Samuel
Samuel is a gem for automatic logging of your Net::HTTP requests. It’s named for the serial diarist Mr. Pepys, who was known to reliably record events both quotidian and remarkable.
Should a Great Plague, Fire, or Whale befall an important external web service you use, you’ll be sure to have a tidy record of it.
Usage:
When Rails is loaded, Samuel configures a few things automatically. So all you need to do is this:
# config/environment.rb
config.gem "samuel"
And Samuel will automatically use Rails’s logger and an ActiveRecord-like format.
For non-Rails projects, you’ll have to manually configure logging, like this:
require 'samuel'
Samuel.logger = Logger.new('http_requests.log')
If you don’t assign a logger, Samuel will configure a default logger on STDOUT
.
Configuration
There are two ways to specify configuration options for Samuel: global and inline. Global configs look like this:
Samuel.config[:labels] = {"example.com" => "Example API"}
Samuel.config[:filtered_params] = :password
You should put global configuration somewhere early-on in your program. If you’re using Rails, config/initializers/samuel.rb
will do the trick.
Alternatively, an inline configuration block temporarily overrides any global configuration for a set of HTTP requests:
Samuel.with_config :label => "Twitter API" do
Net::HTTP.start("twitter.com") { |http| http.get("/help/test") }
end
Right now, there are three configuration changes you can make in either style:
-
:labels
- This is a hash with domain substrings as keys and log labels as values. If a request domain includes one of the domain substrings, the corresponding label will be used for the first part of that log entry. By default this is set to\{"" => "HTTP"}
, so that all requests are labeled with"HTTP Request"
. -
:label
- As an alternative to the:labels
hash, this is simply a string. If set, it takes precedence over any:labels
(by default, it’s not set). It gets"Request"
appended to it as well – so if you want your log to always say Twitter API Request instead of the default HTTP Request, you can set this to"Twitter API"
. I’d recommend using this setting globally if you’re only making requests to one service, or inline if you just need to temporarily override the global:labels
. -
:filtered_params
- This works just like Rails’sfilter_parameter_logging
method.

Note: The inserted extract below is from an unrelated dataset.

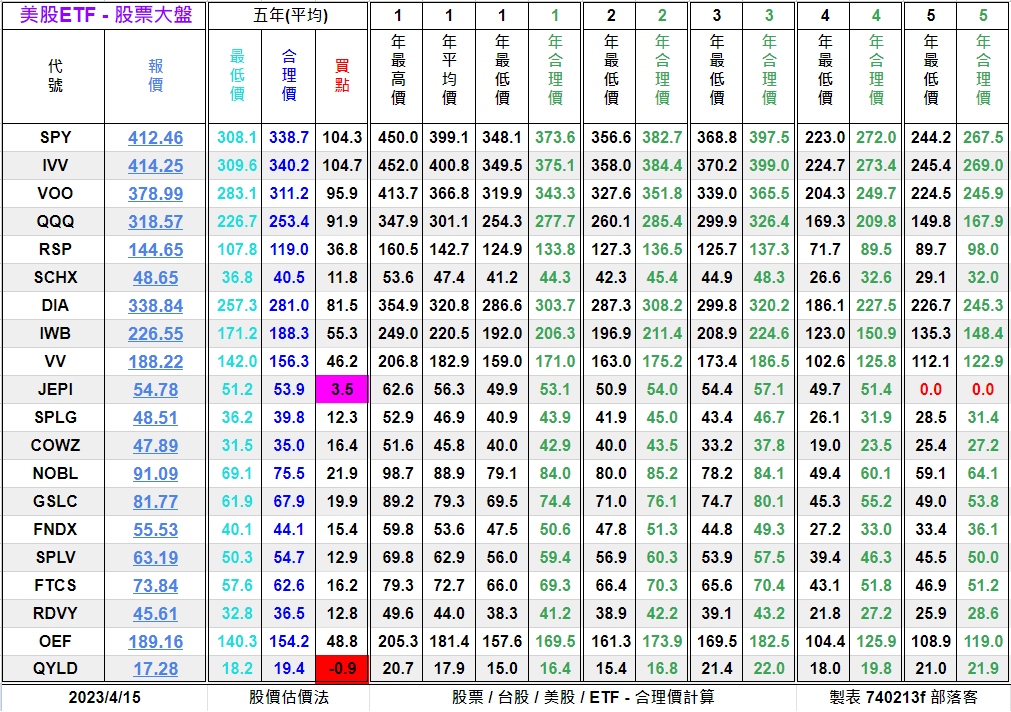Click the COWZ ticker cell
The image size is (1011, 712).
(x=55, y=446)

Set it to a symbol, string, or array of them, and Samuel will filter the value of query parameters that have any of these patterns as a substring by replacing the value with[FILTERED]
in your logs. By default, no filtering is enabled.
Samuel logs successful HTTP requests at the INFO
level; Failed requests log at the WARN
level. This isn’t currently configurable, but it’s on the list.
License
Copyright 2009 Chris Kampmeier. See LICENSE
for details.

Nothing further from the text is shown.